My husband found out about his HIV-positive status in 1997. He was already in the advanced stages of AIDS and was in a very critical state. He died of cryptococcal meningitis in 2000.
When my husband found out that he had AIDS, his doctors advised that my son, who was around three years old at the time, and I would need to be tested too. I was breast-feeding my son and was told to stop. I was not worried about myself, but I was worried for my child. If my son tested positive, I would never forgive my husband or myself.
Before going to get tested, I went to the church to pray. I took the bottles that they had given me for the blood test to a prayer center. There is a place there at the church for special prayers, prayers for healing. We got the bottles blessed by the priest.
I tested HIV-positive. Luckily my son was negative. So in that happiness, I did not feel my sadness. I thanked God because my son was safe. Nothing had happened to him. Now my son is eighteen years old and I am grateful to God for not giving him this illness.
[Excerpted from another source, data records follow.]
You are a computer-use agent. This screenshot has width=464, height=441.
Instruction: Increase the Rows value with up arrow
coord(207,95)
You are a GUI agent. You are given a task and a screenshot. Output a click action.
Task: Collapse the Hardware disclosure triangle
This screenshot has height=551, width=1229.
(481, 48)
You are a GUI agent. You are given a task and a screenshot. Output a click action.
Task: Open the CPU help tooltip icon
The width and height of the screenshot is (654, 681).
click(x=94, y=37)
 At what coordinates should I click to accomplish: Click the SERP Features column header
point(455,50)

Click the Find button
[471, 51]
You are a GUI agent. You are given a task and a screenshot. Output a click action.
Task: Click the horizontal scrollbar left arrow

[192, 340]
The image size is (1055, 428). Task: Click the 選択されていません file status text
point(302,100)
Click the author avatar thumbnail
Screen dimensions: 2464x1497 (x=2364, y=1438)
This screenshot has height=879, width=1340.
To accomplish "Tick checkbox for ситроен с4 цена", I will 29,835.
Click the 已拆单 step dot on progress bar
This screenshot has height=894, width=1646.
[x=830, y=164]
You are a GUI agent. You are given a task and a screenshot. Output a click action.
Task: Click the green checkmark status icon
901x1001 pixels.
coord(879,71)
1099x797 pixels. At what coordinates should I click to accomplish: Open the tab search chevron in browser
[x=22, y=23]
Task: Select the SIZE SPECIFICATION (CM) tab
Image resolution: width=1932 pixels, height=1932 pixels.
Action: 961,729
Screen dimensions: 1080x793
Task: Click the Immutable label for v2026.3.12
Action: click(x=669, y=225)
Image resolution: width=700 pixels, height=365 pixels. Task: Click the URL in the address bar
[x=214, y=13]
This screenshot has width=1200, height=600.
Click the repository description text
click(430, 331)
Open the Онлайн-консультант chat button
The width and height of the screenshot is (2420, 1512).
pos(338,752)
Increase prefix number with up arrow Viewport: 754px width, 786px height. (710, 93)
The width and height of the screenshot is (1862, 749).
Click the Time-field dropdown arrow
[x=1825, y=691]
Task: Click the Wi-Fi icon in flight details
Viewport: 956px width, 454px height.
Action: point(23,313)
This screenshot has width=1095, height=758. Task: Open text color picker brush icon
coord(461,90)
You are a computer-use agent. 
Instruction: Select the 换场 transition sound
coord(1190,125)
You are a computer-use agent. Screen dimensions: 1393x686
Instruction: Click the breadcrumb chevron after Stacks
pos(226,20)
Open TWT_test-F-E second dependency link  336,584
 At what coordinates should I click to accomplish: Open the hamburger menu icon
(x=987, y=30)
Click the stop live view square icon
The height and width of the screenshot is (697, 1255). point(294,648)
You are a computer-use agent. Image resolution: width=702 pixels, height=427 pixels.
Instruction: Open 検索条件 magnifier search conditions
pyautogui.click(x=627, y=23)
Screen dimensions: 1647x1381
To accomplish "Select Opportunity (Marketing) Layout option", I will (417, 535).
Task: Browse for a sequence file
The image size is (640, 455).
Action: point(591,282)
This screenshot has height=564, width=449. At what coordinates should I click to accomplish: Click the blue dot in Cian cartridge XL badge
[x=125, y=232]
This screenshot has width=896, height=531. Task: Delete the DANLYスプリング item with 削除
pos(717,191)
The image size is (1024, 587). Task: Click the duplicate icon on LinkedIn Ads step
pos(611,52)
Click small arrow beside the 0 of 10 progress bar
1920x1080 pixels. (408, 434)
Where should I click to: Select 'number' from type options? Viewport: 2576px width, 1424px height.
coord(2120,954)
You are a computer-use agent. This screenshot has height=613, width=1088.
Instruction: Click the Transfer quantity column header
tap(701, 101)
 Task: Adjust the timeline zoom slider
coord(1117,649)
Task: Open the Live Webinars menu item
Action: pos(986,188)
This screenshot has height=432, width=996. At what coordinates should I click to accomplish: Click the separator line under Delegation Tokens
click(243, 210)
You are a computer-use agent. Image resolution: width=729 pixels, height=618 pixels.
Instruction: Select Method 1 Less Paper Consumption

In the years that my husband and I had HIV together, I experienced a lot of discrimination. The doctors’ attitudes were very bad and shameful, which greatly angered me, because if doctors would only change their attitudes for the better then so would other people, automatically. If doctors were scared, however, everyone would keep away. I saw how the families of other HIV patients would not visit because of this.
I stood strong for my husband and supported him. I was also very lucky, because my entire family gave me their moral and financial support. Sadly, my husband slowly became drug resistant and died. I am very happy, though, that God has given me this opportunity to live after so many years of being positive. I am happy that I will be with my children until they grow up.